### Description of the task
Rewrite the material as a Markdown table with the columns Row and Line, skipping blank lines: begin at the line that contains "How do I perform: Click the info" and stop after the line that contains "Click notification bell". Leave the pictures out of your answer.

- - - - -

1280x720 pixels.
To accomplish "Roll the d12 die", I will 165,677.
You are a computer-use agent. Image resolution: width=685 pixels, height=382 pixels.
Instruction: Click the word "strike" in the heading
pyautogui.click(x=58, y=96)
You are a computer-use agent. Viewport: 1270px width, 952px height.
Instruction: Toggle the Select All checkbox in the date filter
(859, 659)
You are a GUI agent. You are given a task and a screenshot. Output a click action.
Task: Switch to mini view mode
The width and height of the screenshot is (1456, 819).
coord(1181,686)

- - - - -

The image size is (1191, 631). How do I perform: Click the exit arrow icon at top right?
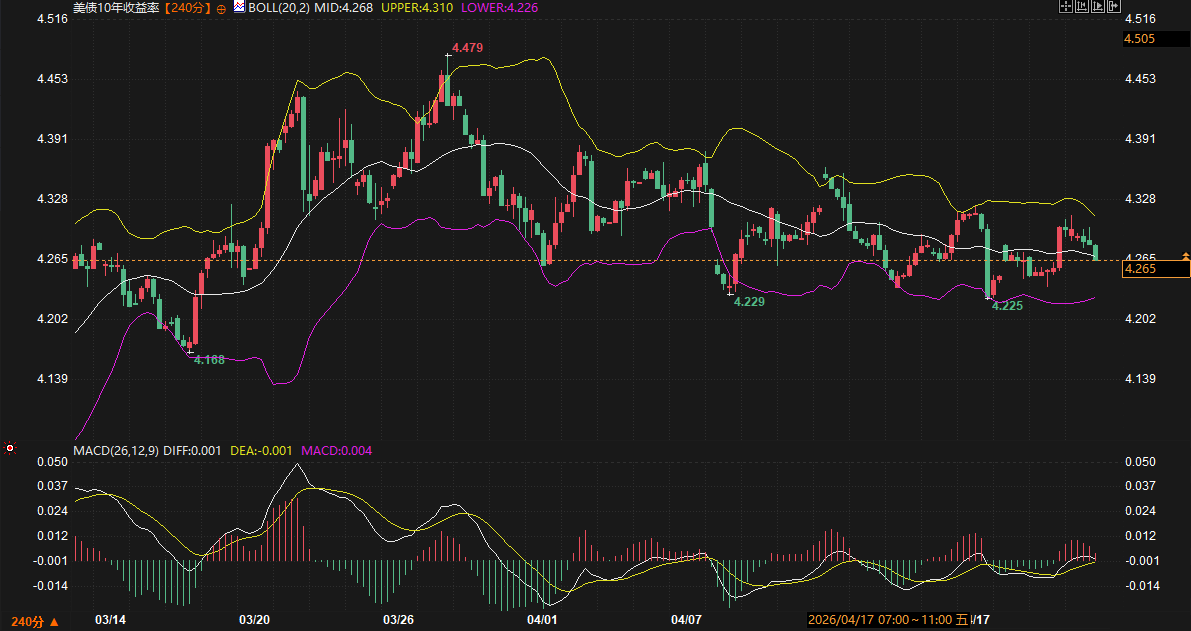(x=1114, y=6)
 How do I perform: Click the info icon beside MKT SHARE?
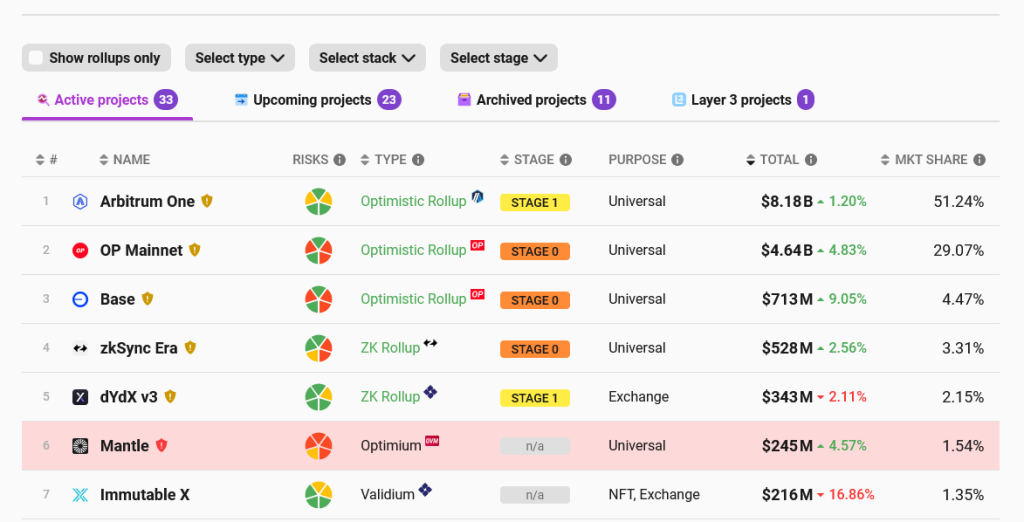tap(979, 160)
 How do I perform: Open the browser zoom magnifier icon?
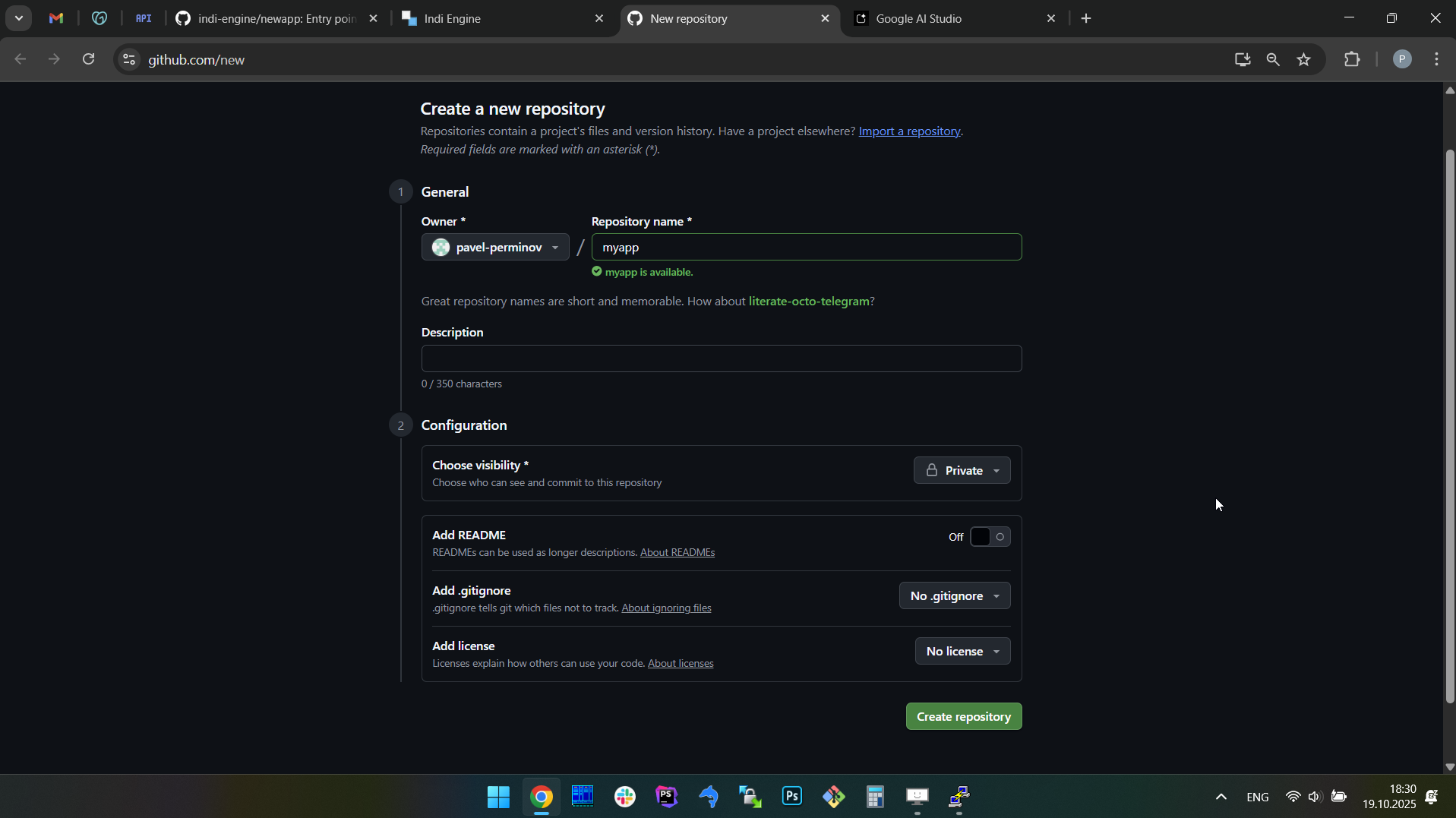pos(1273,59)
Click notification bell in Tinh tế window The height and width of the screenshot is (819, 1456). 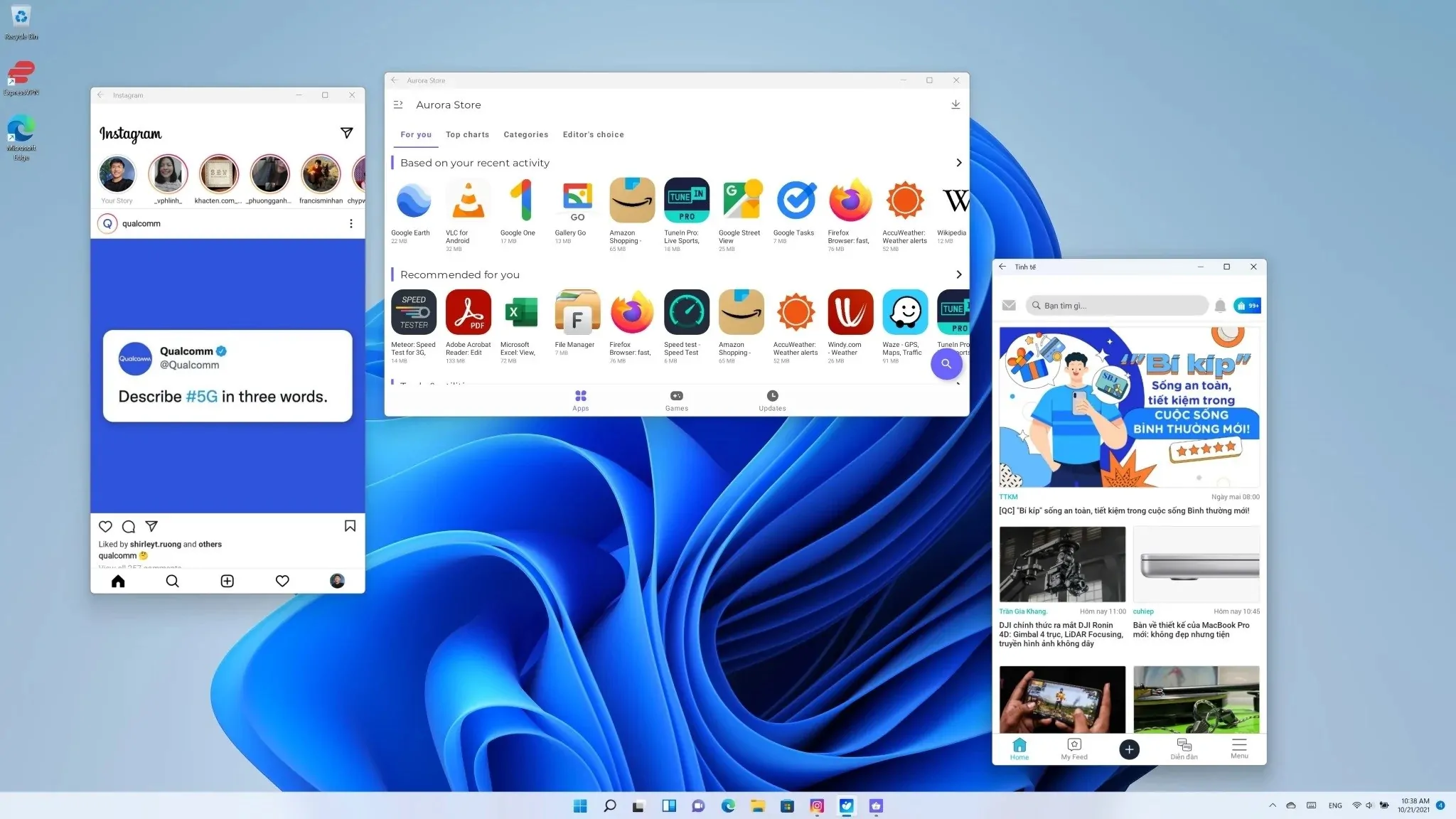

- - - - -

### Answer for this exercise
| Row | Line |
|---|---|
| 1 |  How do I perform: Click the info icon beside MKT SHARE? |
| 2 | tap(979, 160) |
| 3 |  How do I perform: Open the browser zoom magnifier icon? |
| 4 | pos(1273,59) |
| 5 | Click notification bell in Tinh tế window The height and width of the screenshot is (819, 1456).  |